Os perigos das Fake News na era da informação

Enviada em 29/09/2019

É fato que a Terceira Revolução Industrial facilitou a conexão global através das novas redes de comunicação, em especial a Internet. Contudo, ainda que a instantaneidade das publicações colabore com a disseminação de conhecimento, o novo meio informacional também intensificou o compartilhamento de notícias falsas. Dessa forma, as “Fake News” são capazes de alterar a visão que as pessoas têm da realidade e, por consequência, manipulá-las de acordo com os interesses de quem as propaga. Por isso, é inadiável a discussão da problemática nos dias de hoje.

Primeiramente, é importante notar que a divulgação de notícias falsas serve como ferramenta para distorcer e alterar fatos históricos. Como analisou a filósofa judia Hannah Arendt em seu livro “Verdade e Política”, a história adulterada gera graves sequelas, como por exemplo quando o Regime Nazista justificou o Holocausto. Hodiernamente, há pessoas que distorcem fatos do período ditatorial militar do Brasil com publicações revisionistas para justificar e ratificar valores da época. Por certo, o perigo da desinformação é intensificado quando até mesmo o próprio Presidente exaltou o Coronel Ustra, notório torturador, tornando possível o crescimento do apoio a um período cruel da história nacional.

Assim, as “Fake News” servem como estratégia para manipular toda uma população e garantir o poder político.

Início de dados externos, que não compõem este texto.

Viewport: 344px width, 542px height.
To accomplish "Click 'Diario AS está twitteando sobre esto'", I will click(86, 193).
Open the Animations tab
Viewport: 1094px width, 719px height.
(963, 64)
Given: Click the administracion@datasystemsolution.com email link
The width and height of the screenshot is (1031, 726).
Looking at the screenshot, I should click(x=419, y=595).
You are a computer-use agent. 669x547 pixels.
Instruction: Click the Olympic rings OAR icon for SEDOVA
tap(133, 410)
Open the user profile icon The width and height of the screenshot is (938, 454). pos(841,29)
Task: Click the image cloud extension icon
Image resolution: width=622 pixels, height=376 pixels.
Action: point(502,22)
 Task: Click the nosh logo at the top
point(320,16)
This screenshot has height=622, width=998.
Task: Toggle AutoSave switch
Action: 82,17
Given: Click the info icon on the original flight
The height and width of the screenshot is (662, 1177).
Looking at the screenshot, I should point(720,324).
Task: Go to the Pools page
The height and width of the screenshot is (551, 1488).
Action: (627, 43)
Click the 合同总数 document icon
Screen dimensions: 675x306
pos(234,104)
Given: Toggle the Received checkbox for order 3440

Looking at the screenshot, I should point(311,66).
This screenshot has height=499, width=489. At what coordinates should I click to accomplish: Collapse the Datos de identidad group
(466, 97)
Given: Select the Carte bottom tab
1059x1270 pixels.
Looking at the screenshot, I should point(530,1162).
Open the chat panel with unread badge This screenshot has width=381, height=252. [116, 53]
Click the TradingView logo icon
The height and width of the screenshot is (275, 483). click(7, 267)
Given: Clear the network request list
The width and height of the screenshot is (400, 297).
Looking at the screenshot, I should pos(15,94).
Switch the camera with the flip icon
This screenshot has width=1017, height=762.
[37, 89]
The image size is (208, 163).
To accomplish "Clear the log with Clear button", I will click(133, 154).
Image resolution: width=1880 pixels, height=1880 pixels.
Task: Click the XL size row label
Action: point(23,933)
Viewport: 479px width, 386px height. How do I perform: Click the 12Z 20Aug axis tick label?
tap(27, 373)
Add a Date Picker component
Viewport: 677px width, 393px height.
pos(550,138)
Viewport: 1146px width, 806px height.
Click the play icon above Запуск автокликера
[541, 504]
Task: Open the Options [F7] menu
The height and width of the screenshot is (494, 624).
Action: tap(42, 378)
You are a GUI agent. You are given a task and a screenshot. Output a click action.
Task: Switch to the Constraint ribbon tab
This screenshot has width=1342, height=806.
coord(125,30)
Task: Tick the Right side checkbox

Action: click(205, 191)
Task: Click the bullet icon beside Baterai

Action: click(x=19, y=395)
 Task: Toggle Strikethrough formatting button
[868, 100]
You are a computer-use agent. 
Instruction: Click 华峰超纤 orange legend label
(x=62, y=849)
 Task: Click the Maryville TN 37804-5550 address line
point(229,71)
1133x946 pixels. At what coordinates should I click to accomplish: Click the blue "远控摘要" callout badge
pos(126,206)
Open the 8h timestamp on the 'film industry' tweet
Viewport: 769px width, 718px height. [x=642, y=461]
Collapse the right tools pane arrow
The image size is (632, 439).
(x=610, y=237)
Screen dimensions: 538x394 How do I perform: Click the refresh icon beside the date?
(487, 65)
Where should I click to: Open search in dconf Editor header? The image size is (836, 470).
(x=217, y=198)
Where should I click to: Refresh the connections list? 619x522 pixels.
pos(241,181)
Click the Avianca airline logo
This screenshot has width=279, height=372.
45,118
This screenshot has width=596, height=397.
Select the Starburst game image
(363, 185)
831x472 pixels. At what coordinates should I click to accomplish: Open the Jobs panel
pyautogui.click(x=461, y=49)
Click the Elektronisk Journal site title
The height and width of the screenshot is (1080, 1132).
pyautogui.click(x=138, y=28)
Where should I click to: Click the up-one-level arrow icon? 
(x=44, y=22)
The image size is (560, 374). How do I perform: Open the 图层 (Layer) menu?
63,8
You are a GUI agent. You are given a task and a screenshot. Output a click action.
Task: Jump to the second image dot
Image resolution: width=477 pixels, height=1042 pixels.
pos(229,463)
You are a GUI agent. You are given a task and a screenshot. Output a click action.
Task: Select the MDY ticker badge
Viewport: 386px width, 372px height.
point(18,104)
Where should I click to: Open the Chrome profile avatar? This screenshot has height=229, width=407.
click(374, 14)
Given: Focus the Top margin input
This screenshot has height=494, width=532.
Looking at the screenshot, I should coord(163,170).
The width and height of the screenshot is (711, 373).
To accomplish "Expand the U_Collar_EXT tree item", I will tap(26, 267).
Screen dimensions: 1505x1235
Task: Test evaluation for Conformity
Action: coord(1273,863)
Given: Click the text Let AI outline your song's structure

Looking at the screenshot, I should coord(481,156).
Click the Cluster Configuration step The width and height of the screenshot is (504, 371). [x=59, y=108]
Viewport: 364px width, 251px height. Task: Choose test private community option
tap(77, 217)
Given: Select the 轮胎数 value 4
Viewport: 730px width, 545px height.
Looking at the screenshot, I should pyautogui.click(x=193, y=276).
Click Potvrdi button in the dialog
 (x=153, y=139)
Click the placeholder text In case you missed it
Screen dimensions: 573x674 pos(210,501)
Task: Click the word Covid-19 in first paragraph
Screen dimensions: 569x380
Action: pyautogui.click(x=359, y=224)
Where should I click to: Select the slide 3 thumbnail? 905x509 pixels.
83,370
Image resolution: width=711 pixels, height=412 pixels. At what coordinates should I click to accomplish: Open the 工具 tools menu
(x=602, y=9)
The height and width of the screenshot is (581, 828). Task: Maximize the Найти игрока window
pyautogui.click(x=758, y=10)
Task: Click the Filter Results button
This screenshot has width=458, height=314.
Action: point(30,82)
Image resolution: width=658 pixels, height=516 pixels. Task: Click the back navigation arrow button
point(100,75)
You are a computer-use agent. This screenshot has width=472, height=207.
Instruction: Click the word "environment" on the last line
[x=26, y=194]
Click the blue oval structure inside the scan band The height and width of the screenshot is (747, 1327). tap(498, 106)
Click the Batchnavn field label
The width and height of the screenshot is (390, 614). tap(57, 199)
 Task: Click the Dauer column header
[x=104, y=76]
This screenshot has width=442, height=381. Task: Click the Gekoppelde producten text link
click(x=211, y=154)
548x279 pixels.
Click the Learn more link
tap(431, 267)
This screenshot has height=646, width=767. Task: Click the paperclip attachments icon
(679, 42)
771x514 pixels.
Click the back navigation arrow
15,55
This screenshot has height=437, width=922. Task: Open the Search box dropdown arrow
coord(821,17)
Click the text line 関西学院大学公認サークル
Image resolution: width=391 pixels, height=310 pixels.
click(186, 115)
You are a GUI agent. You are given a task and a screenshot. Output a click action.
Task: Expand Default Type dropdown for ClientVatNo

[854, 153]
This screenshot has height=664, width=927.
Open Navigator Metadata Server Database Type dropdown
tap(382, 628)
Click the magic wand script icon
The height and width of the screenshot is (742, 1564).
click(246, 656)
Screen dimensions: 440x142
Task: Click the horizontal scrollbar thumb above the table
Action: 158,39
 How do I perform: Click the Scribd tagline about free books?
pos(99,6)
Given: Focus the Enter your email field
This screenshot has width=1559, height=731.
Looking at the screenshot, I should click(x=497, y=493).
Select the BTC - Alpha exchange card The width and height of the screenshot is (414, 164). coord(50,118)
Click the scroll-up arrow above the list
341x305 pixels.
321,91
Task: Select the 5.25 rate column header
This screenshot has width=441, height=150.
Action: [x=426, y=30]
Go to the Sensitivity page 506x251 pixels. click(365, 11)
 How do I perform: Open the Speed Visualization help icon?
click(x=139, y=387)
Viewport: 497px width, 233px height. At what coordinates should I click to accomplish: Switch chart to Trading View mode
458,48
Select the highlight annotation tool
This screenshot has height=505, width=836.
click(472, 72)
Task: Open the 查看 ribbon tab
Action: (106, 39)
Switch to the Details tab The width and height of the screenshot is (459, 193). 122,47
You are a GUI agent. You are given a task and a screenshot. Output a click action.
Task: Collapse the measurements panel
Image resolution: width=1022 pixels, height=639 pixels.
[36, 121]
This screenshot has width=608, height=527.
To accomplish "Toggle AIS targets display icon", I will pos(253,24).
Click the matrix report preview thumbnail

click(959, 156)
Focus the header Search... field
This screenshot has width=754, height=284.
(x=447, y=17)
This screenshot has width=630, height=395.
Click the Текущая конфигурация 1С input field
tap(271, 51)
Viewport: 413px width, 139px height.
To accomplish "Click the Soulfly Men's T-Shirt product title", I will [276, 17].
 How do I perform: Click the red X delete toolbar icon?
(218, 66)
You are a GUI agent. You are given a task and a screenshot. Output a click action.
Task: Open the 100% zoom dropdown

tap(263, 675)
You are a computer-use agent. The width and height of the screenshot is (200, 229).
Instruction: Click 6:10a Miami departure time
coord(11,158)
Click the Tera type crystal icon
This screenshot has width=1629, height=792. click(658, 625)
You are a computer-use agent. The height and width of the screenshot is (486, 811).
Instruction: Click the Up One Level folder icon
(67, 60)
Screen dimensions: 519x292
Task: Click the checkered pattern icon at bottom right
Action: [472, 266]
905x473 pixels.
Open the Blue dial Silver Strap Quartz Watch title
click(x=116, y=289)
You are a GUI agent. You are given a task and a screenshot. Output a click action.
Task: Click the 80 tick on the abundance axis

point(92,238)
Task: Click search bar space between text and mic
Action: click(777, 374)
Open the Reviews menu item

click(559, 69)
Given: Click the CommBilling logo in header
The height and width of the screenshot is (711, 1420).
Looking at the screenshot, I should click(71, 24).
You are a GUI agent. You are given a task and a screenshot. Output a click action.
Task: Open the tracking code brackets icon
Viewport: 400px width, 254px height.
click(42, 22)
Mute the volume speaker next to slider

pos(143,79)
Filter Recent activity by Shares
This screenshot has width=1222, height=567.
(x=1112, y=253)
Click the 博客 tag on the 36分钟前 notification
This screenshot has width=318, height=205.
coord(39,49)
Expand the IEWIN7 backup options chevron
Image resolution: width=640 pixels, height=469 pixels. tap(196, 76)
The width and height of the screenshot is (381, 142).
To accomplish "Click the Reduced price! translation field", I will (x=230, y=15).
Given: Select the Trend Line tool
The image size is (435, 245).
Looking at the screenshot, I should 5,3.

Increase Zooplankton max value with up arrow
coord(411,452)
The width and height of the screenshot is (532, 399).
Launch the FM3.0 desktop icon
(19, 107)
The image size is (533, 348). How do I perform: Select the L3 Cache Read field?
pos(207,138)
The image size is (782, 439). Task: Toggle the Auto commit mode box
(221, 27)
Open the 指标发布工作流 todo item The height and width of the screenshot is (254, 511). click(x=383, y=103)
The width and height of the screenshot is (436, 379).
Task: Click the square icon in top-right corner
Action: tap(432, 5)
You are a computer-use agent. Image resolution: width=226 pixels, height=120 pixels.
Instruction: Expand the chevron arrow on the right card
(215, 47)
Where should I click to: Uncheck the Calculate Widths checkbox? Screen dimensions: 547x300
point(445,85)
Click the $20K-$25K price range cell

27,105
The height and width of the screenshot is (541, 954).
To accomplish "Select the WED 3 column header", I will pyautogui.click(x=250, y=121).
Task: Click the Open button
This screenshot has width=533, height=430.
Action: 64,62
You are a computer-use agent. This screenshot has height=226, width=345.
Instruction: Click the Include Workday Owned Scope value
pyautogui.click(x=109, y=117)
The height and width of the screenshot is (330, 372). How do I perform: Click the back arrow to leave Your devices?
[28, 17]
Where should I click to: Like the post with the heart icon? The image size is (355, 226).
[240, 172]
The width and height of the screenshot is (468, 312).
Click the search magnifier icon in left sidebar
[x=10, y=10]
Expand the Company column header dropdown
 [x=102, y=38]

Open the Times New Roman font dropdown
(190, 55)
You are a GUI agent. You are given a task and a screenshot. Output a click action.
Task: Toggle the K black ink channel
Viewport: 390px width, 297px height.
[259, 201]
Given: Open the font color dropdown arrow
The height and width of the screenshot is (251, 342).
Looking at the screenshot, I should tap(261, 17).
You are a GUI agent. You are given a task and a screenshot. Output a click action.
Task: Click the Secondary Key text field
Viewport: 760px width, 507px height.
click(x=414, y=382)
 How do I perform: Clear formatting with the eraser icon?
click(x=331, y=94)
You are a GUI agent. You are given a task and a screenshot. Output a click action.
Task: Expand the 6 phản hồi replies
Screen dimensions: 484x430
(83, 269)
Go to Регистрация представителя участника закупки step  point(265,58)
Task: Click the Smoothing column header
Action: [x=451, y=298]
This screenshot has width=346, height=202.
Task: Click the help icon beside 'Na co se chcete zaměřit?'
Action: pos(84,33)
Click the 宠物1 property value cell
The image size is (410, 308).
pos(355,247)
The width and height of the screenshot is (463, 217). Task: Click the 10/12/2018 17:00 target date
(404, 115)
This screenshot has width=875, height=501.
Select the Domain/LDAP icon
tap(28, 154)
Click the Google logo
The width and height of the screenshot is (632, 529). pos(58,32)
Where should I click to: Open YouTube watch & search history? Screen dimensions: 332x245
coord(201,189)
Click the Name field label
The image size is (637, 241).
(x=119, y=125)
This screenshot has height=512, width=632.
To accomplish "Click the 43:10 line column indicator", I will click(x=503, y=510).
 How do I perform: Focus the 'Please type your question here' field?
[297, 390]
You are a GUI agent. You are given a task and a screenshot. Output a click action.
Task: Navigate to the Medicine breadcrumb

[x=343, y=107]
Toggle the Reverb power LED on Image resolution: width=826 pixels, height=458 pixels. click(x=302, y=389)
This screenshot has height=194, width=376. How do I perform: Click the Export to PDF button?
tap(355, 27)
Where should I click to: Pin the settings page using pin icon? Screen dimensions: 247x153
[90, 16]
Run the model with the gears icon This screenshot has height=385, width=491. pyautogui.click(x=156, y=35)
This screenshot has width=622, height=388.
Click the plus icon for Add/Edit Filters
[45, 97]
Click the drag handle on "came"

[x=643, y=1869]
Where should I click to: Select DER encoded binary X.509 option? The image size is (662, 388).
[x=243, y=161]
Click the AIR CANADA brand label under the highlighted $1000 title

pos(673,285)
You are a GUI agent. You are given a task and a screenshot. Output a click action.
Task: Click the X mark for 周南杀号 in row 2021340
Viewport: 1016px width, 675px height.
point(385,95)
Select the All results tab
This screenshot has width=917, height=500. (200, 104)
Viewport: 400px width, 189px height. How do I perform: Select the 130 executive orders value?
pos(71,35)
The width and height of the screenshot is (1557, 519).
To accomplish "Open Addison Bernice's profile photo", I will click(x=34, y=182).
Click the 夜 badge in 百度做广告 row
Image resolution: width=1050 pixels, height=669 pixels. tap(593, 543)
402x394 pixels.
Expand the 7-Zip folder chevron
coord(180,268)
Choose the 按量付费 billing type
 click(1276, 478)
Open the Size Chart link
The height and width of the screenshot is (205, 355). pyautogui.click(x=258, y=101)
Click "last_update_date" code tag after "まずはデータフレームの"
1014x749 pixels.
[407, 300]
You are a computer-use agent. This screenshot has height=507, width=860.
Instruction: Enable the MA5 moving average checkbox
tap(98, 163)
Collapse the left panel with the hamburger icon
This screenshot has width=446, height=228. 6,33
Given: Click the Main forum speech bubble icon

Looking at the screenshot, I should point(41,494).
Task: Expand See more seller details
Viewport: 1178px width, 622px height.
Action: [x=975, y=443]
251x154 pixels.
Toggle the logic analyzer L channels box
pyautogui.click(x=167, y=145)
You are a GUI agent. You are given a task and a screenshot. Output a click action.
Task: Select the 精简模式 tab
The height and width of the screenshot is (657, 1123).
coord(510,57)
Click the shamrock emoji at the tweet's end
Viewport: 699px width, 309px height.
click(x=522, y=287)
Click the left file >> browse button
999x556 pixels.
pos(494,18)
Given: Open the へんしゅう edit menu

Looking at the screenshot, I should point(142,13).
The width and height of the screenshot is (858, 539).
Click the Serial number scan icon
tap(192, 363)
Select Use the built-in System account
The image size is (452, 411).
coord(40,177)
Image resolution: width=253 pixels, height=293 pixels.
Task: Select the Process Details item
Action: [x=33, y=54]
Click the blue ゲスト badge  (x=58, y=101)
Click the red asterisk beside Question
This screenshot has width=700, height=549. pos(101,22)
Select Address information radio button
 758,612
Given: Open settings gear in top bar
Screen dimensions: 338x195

O sociólogo Michel Foucalt mostra que o “Discurso”, conjunto de crenças e atitudes de um sistema político, é sempre reforçado para manter o controle “pastoral” da população, que direciona a conduta da sociedade. Logo, quando a Ministra Damares Alves expõe mentiras acerca de medidas do oponente político no governo passado, como a distribuição de livros de bruxaria e de conteúdo sexual para crianças, ela está manipulando de forma vil seu eleitorado que, por falta de instrução e falta de conscientização pública, não é capaz de contestar a veracidade das informações e aceita tudo como um rebanho, ou seja, de acordo com o pensador, de forma passiva.

Portanto, é visível que as fake news são bastante presentes no cenário político brasileiro e isso perpetua a manipulação do povo e a desinformação. Logo, urge às grandes mídias de jornalismo profissional do país, televisionadas e “on-line”, a criação de uma campanha exaustiva para refutar as “Fake News” mais populares e importantes do momento por meio de matérias na rede aberta de televisão, artigos e colunas nos portais digitais e muitas publicações nas redes sociais, onde há a interação direta com o leitor. Cabe também ao Ministério da Educação orientar a população, através das mesmas estratégias, para o reconhecimento de notícias falsas. É somente com a ampla exposição da verdade que será possível fazer com que a população possa confrontar as mentiras e, como um ato de revolução, se libertar da condição pastoral no poder político.